Following the high profile raid and seizure of a ‘fake’ shoes shop in Nakuru (see video footage here), the court has delivered a recent judgment in the case of Paul Kihara Nduba t/a Shikanisha Shoes Collection v Attorney General & another [2016] eKLR in which the owner of the Nakuru shoes shop challenged the enforcement actions taken by the Anti-Counterfeit Agency (ACA). The Petitioner sought several declaratory orders from the court to the effect that Section 23 (c) of the Anti-Counterfeit Act No. 13 of 2008 is unconstitutional and inconsistent with Articles 23 (2), 25 (c) and 31 (a) of the Constitution of Kenya and that ACA acted in excess of and in violation of Section 31 (a) and (b) of the Constitution.

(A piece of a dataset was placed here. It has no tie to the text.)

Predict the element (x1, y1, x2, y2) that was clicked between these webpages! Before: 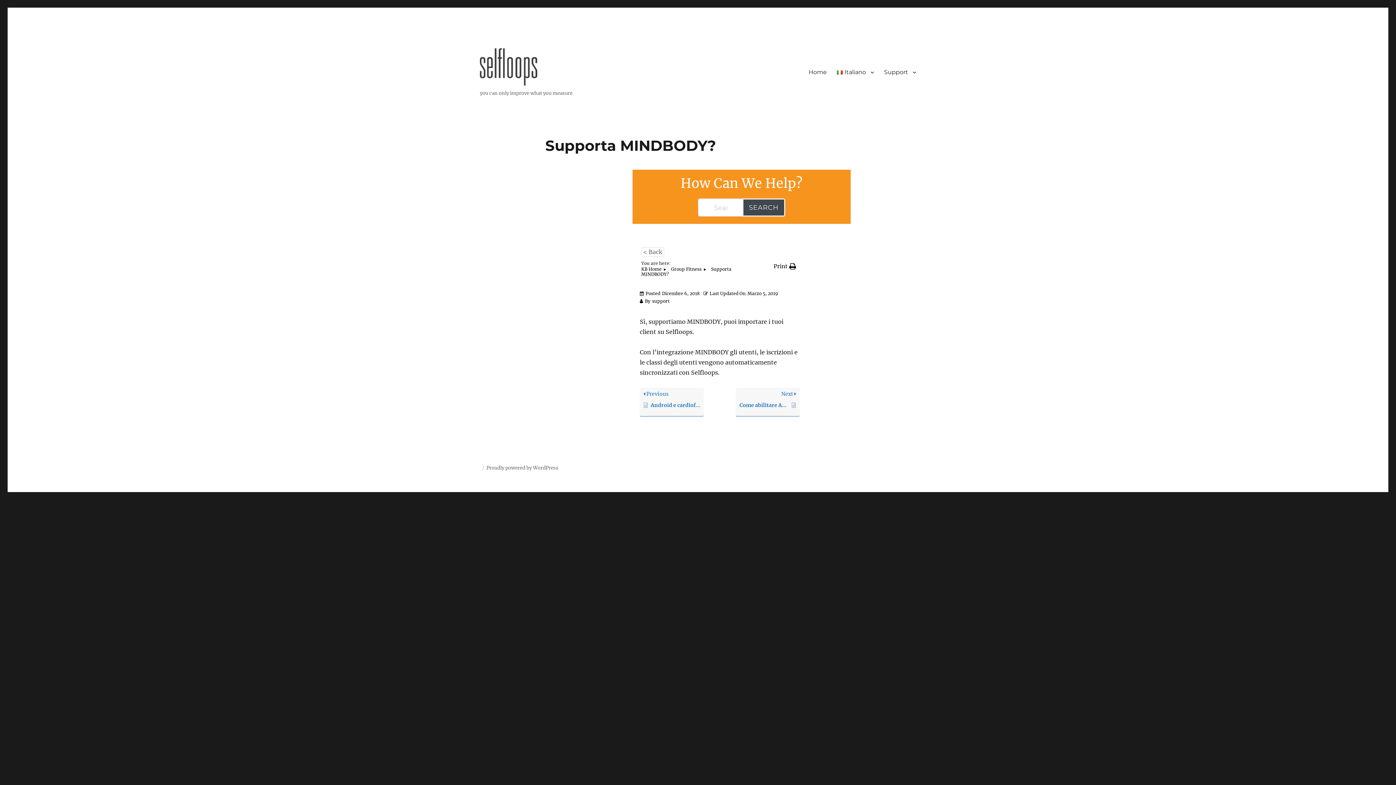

In determining this petition, the court addressed the following issues: 1) Whether this petition is competent; 2) Whether the seizure of the Petitioner’s goods by ACA was lawful; and 3) Whether the Petitioner is entitled to the orders sought in the petition.

The Petitioner submitted that there having been no complaint lodged by the holders of intellectual property (IP) rights in the goods found in the petitioner’s shop, the seizure of the said goods by ACA was unlawful. Further, it was contended that ACA failed to follow due process as provided in the Act thus their actions thereby infringed upon the Petitioner’s right to privacy under Article 31 of the Constitution of Kenya. In this regard, the Petitioner alleged that the actions of ACA were actuated by malice as demonstrated by the fact that they arrested the Petitioner’s wife on 14th May, 2015 without any justifiable cause purely with the intention of harassing the Petitioner and causing him distress.

The first finding made by the court was that the Petitioner had failed to demonstrate how Section 23(a) and (b) of the Anti-Counterfeit Act is inconsistent with the Constitution. According to the court,  it was not enough for the Petitioner to merely cite the sections of law and the Constitution, he needed to go further to demonstrate exactly how or in what manner the statute cited contradicted the Constitution.

In balancing the provisions of Articles 31 and 40(5), the court noted that based upon the provisions of Section 23, the inspector was in fact acting pursuant to written law when he entered, and searched the Petitioner’s premises and also in seizing the goods suspected to be counterfeit. Therefore the actions of the inspector were perfectly in line with the objective of the Act in protecting IP rights as such there was no invasion of privacy. In this regard, the court also clarified that section 34 (4) specifically authorizes an inspector to act ‘suo moto’ ie on his own initiative where there has been a suspected breach of IP rights. As such, the inspector does not need to wait for a complaint from the IP rights holder in order to act. According to the court, it was clear that the legislature intended to give inspectors the right, of entry and search in any situation where they apprehended that counterfeit goods were being dealt with.

On the issue of ACA’s continued detention of the goods seized from the Petitioner, the court found that in order to make a case for return of the goods, the Petitioner must show that they are not in fact counterfeit as alleged. The court held that the Petitioner had not shown this – therefore he had not fulfilled the condition for return of the goods under Section 25(3) of the Act. In this connection, the court held that a proper reading of Section 28 of the Act is that ACA is authorized by law to hold the seized goods for a period of three (3) months pending the charging of any person in court. Once this 3 month period has elapsed,  ACA must finalise their investigations and if applicable lay charges in relation to the matter failing which the Petitioner will be entitled to move to court for a return of his seized goods if he so wishes.